=== Challenge 1 ===
How many times had the forum thread about whom to vote for been viewed?

Most times it's pretty easy to vote but this time what to do?
Tory = Cant't vote for them cos they are Tories
Labour= Warmongers, and their leader is a dick.
Liberal= Well how can you vote for Tories dressed in orange.
Green= Leader comes across like a 6th former in a middle class school.
UKIP= nasty nasty nasty.

Any suggestions?

Published by Priority 23 at 12:51pm on Thu 29th January 2015. Viewed 5,654 times.

Syriza!

Published by marcosthebubble at 1:11pm on Thu 29th January 2015.

Even if you try to avoid the party, just looking at local candidates it doesn't get any better. At this point I'm struggling to justify voting at all, and yes I know people died for the vote, etc but doubt any women would want to vote for any of the above. The whole thing is fucked up. I predict a sub 20% turnout (and this itself should make the result invalid). Gotta love Will Self on The World Tonight on Radio 4 last night :)

Published by foolscap (not active) at 2:25pm on Thu 29th January 2015.

Violent revolution?

Published by DJ Ohmygod at 5:25pm on Thu 29th January 2015.

=== Material to process ===
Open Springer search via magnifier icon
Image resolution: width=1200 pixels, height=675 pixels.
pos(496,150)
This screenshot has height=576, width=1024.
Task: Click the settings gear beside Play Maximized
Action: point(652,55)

=== Challenge 2 ===
Rewrite the entire listing, replacing "magnifier" with "magnifying glass" and leaving everything else unchanged.

=== Exercise response 1 ===
5,654 times.

=== Exercise response 2 ===
Open Springer search via magnifying glass icon
Image resolution: width=1200 pixels, height=675 pixels.
pos(496,150)
This screenshot has height=576, width=1024.
Task: Click the settings gear beside Play Maximized
Action: point(652,55)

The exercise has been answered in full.